- Task directions -
Retype all of the entries word for word.

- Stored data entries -
------------------------------------------------------------

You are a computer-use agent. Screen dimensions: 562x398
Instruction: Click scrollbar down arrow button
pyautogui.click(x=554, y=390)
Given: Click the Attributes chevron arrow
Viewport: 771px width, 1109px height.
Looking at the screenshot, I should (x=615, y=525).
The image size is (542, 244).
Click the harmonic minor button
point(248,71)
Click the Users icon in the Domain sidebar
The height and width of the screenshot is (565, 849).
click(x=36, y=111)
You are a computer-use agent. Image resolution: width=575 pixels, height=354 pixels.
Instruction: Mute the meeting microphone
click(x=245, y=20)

------------------------------------------------------------

- Finished exercise -
You are a computer-use agent. Screen dimensions: 562x398
Instruction: Click scrollbar down arrow button
pyautogui.click(x=554, y=390)
Given: Click the Attributes chevron arrow
Viewport: 771px width, 1109px height.
Looking at the screenshot, I should (x=615, y=525).
The image size is (542, 244).
Click the harmonic minor button
point(248,71)
Click the Users icon in the Domain sidebar
The height and width of the screenshot is (565, 849).
click(x=36, y=111)
You are a computer-use agent. Image resolution: width=575 pixels, height=354 pixels.
Instruction: Mute the meeting microphone
click(x=245, y=20)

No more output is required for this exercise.